Dass der Dienstagabend im Lab-Saal zu einem rundum beglückenden Erlebnis wurde, hatte auch mit den beiden Acts davor zu tun. Der New Yorker Singer/Songwriter Hamilton Leithauser – Frontmann der Indie-Rock-Gruppe The Walkmen – nimmt mit einer Stimme gefangen, die zwischen inbrünstigem Falsett und rockendem Knurren alles draufhat. Was natürlich alles nichts nützt, wenn gute Songs fehlen. Diesbezüglich ist bei Leithauser das Gegenteil der Fall. «A 1000 Times» etwa ist eine Hymne vor dem Herrn.

In Montreux liegen das Gute und das noch Bessere so nah.

Kevin Morby wiederum war einst Mitglied bei der noch immer unterschätzten Indie-Folk-Truppe Woods. Auf Solopfaden wandelt er seit rund vier Jahren. Und wirft dabei eine wandlungsfähige Stimme in die Waagschale und ein Händchen für knackige Kompositionen, die süssliche Folkmelodien umfassen wie härter rockende Stücke. Allen ist gemeinsam, dass sie ins Ohr gehen wie ein Messer durch Butter. Wie bei den andern Akteuren dieses famosen Abends pendelt auch er mit seinen Liedtexten zwischen persönlichen Geschichten und politischen Statements. Es mag abgegriffen klingen: Aber unsere heutigen Zeiten haben solche Künstler dringend nötig.

Pures Vergnügen

Um nichts als das pure Vergnügen geht es tags darauf im grossen Saal, dem Auditorium Stravinski. Trombone Shorty & Orleans Avenue sind eine Groove-Maschine, die kaum einmal Raum zum Durchatmen lassen. Die explosive Mischung aus Funk, Soul und Hip-Hop mag auf dem aktuellen Album «Parking Lot Symphony» etwas gar stark auf Massengeschmack getrimmt sein, live gibt es gar nichts auszusetzen. Die noch immer mehrheitlich aus Jugendfreunden zusammengesetzte sechsköpfige Band, darunter drei Bläser, hält das New-Orleans-Erbe hoch, bringt es dank neuen Elementen (Hip-Hop) aber auch einen gehörigen Schritt voran.

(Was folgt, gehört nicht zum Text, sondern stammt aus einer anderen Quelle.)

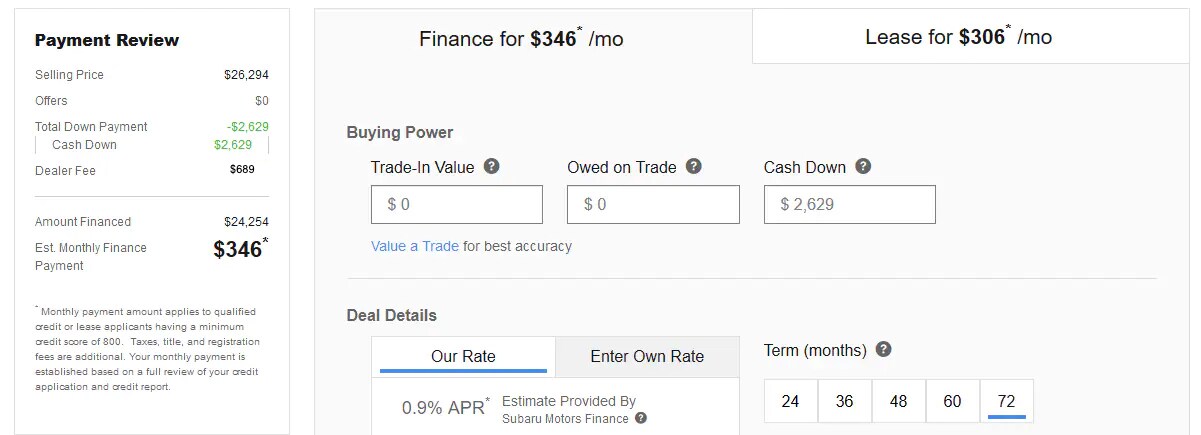This screenshot has width=1201, height=435.
Task: Show the Cash Down help info icon
Action: tap(863, 167)
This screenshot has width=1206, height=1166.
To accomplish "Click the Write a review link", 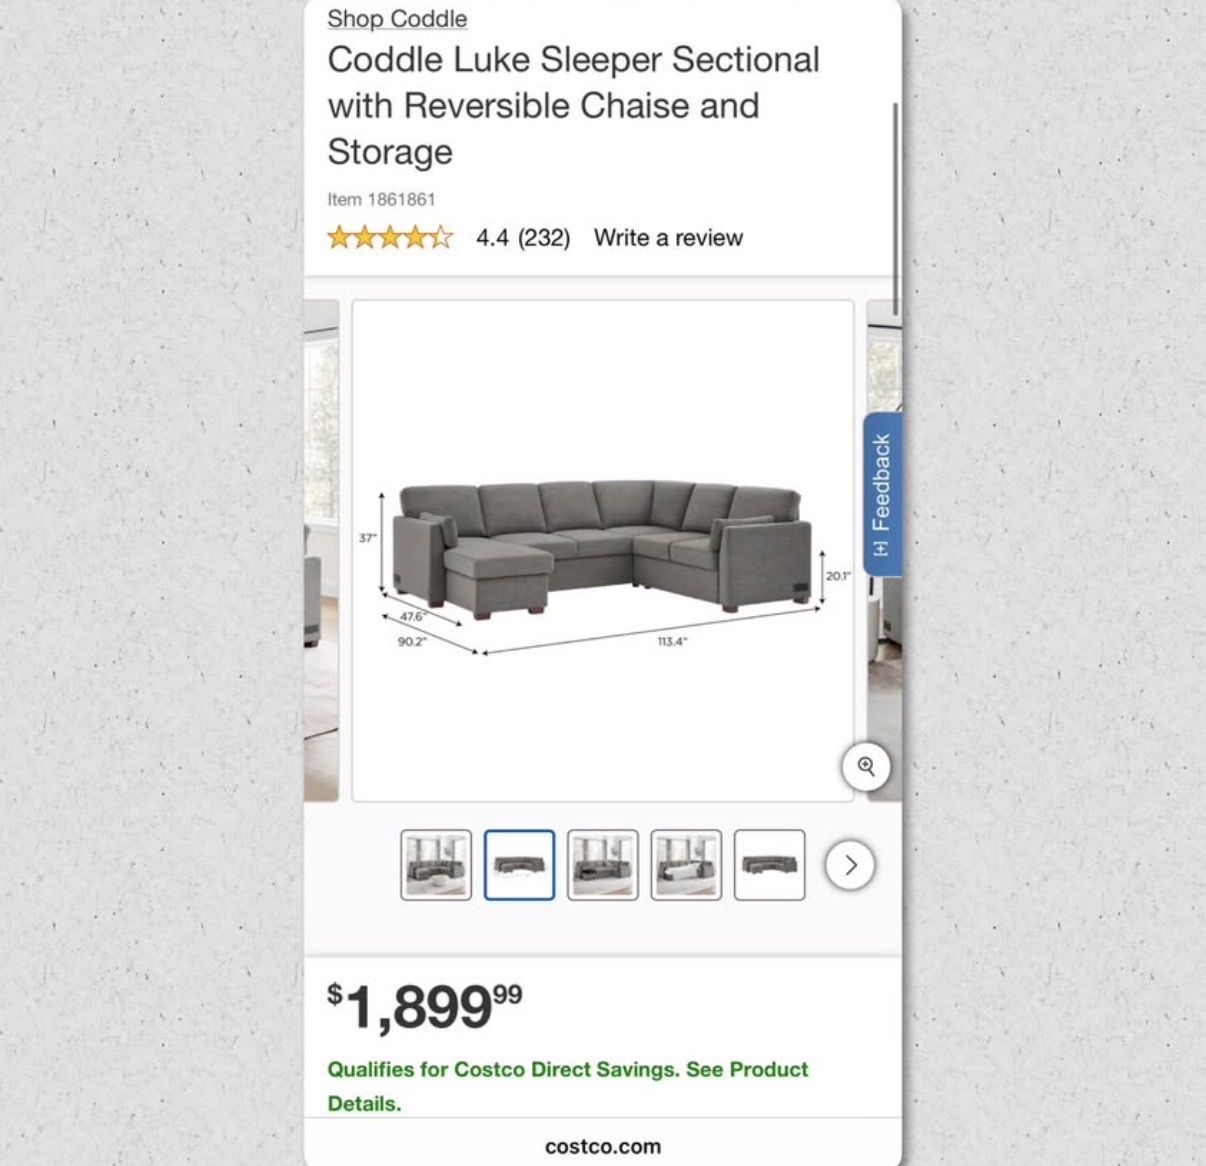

Die grossen Stars des Abends sind dann The Roots, die am Dienstag bereits die krankheitshalber ausgefallene Emeli Sandé mit einer kraftvollen Show ersetzten. Diesmal begleiten sie R&B-Star Usher und bleiben gleichzeitig die eigenständige, auf allerhöchstem Niveau agierende Black-Music-Truppe. Weil das zwischendurch doch etwas gar zu geschliffen daherkommt, wechselt der Schreibende in den Park vor dem Stravinski, wo Gratiskonzerte auf dem Programm stehen. Und bleibt bei The Urban Voodoo Machine hängen. Einer sehr theatralischen, bewusst auf unperfekt gemachten britischen Gypsy-Rock’n’Roll-Fuhre. Auch das ist Montreux – das Gute und das noch Bessere liegen hier so nah. Das Festival am Genfersee dauert noch bis zum 15. Juli.